» Supplied text:
========================================================================
INFORMAL “DECISIONS” BY HOMEOWNERS’ ASSOCIATIONS

Many homeowners’ associations have strict requirements concerning the aesthetic appearance of buildings on the estate. These include fences and other smaller additions that are not always considered by the homeowner to be building projects in terms of the rules, the Memorandum of Association (MOA) or the Memorandum of Incorporation (MOI). The owners then fail to submit plans and/or drawings for formal approval by the trustees or directors of the association.

Some homeowners knowingly attempt to avoid the prescribed formal process and merely invite a trustee or director for an informal discussion, explaining with waving arms the envisaged building project, be it a fence or a pergola. The nod of approval by the trustee is then held by the homeowner to be “approval” of the planned project.
========================================================================
» Given material:
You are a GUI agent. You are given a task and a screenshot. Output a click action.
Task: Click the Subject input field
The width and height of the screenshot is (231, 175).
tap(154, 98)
========================================================================
» To be done: In the text on informal decisions by homeowners' associations, what do some homeowners treat as "approval" of a planned building project?

» Response to this task: The nod of approval a trustee gives during an informal discussion of the project.